Gallery Henoch is pleased to announce the exhibition of works by Janet Rickus. Fourteen engaging paintings will be on view from September 7 – 30, 2017. The opening reception is Thursday, September 7th, from 6 to 8pm. The event is free and open to the public.
In her second solo show at Gallery Henoch, Janet Rickus posits that color is form. Rickus commands the viewer’s attention in still-lifes that set vibrant arrangements of objects against muted gray backgrounds. She delivers a clarified world filled with carefully placed ceramic bowls, cups, pitchers and a variety of fruits & vegetables that are absent of excess ornaments. Instead she emphasizes each color as a unique conduit for expression and form—be it a kelly green kettle, a cadmium hued lemon, or a royal blue coffee cup. The richness of her color helps isolate the forms, which are painted with crisp edges; consequently apples and vases reveal themselves as geometric shapes.

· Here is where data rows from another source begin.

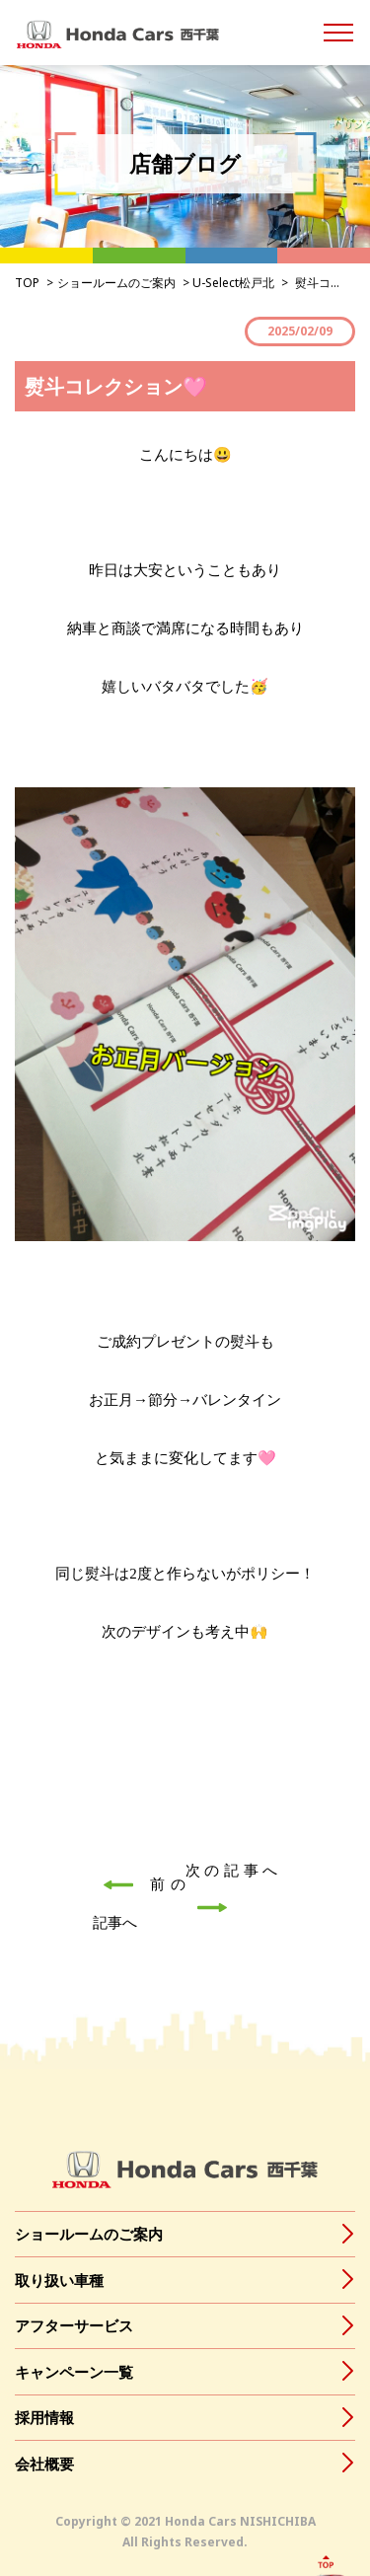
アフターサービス (74, 2325)
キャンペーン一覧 (74, 2372)
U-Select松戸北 (233, 282)
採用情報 (44, 2417)
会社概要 (44, 2463)
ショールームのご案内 (116, 282)
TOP (27, 282)
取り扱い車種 (59, 2280)
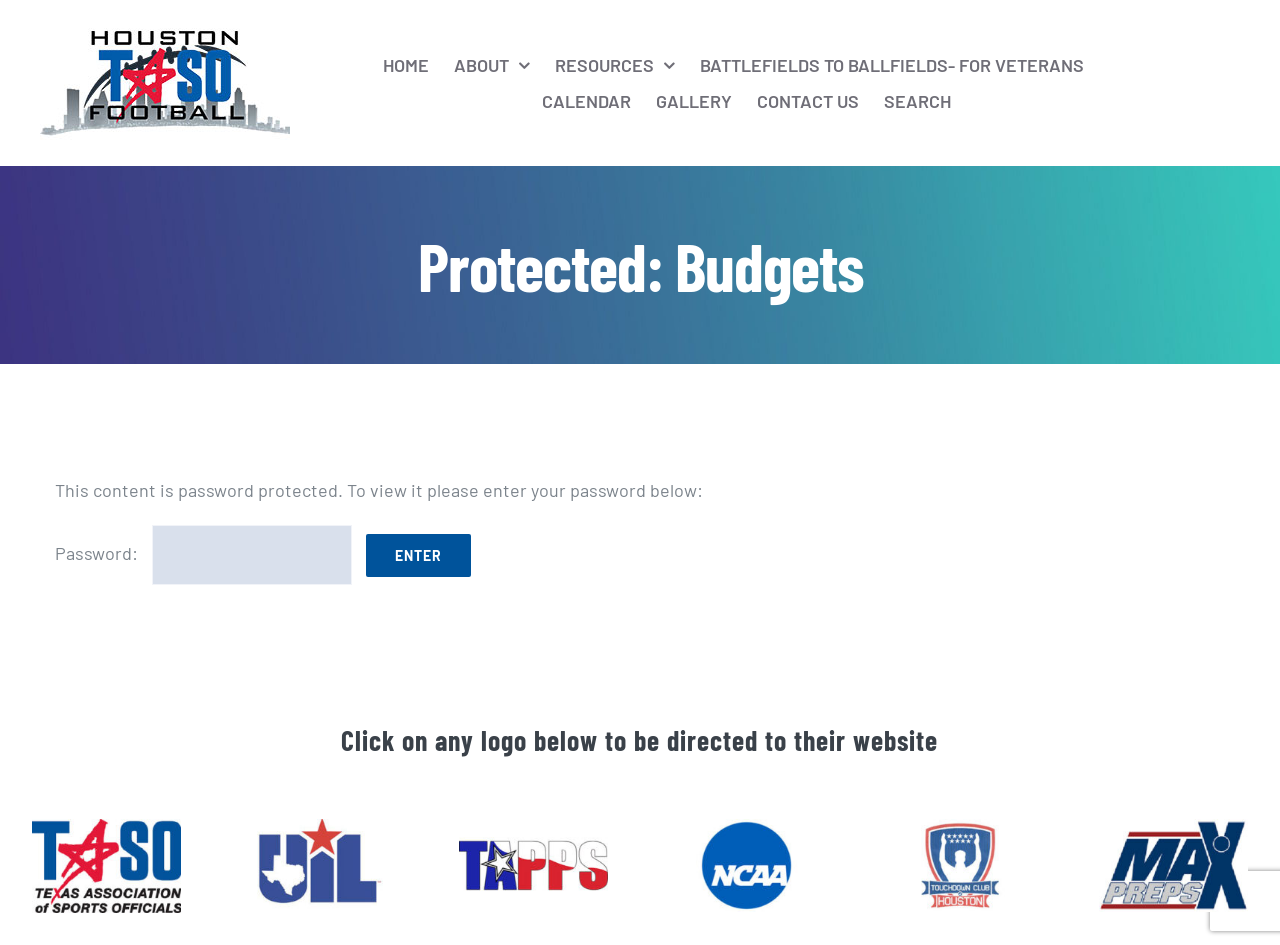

Her vivid compositions evoke sensations of love, wit, and other entanglements through careful selection and positioning of items. In Flattery round fruits are paired by color beside a piece of cylindrically shaped pottery – a rotund lemon just touches a stout yellow bowl for example. Rickus excites the imagination by fashioning a simple juxtaposition and repeating the pattern throughout the painting. This allows narratives to cultivate: I am soft, you are hard; I am wide, you are round; I am dark, you are light; aren’t we an odd couple? Simultaneously, each object also appears to stand alone, as if asking the viewer to consider it on its own terms within the larger composition. This is by design—Rickus’s still-life arrangements are often inspired by human relationships. “The way I have things touch and overlap and lean in my paintings is something I get from the way people relate,” Rickus says in John A. Park’s profile of the painter for The Artist’s Magazine January 2016.
Rickus, a native of Massachusetts, has been painting for more than 30 years. In 2006, Rickus was one of 11 state artists awarded a grant from the Massachusetts Cultural Council, which recognizes excellence in the arts and supports further development of their talents. Her paintings are represented in major public and private collections internationally.
An exhibition brochure is available.